All records below are to be duplicated exactly, with every picture excluded.
================
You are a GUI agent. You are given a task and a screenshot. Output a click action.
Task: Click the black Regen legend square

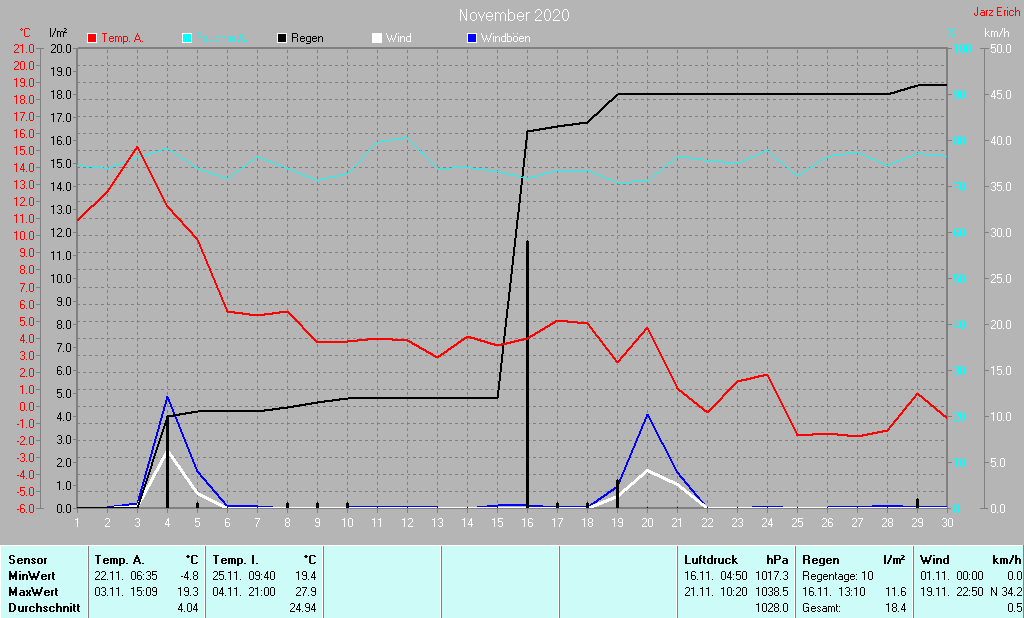click(x=282, y=38)
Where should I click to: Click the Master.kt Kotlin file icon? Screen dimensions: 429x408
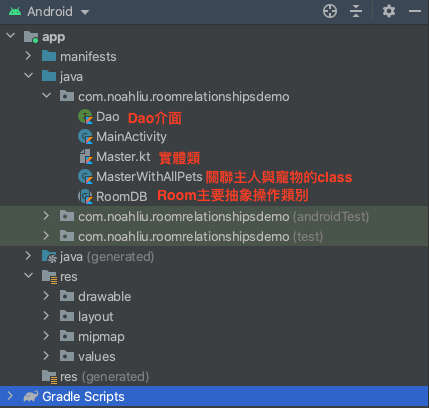(85, 157)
================
§ Exercise answer:
You are a GUI agent. You are given a task and a screenshot. Output a click action.
Task: Click the black Regen legend square

click(x=282, y=38)
Where should I click to: Click the Master.kt Kotlin file icon? Screen dimensions: 429x408
(85, 157)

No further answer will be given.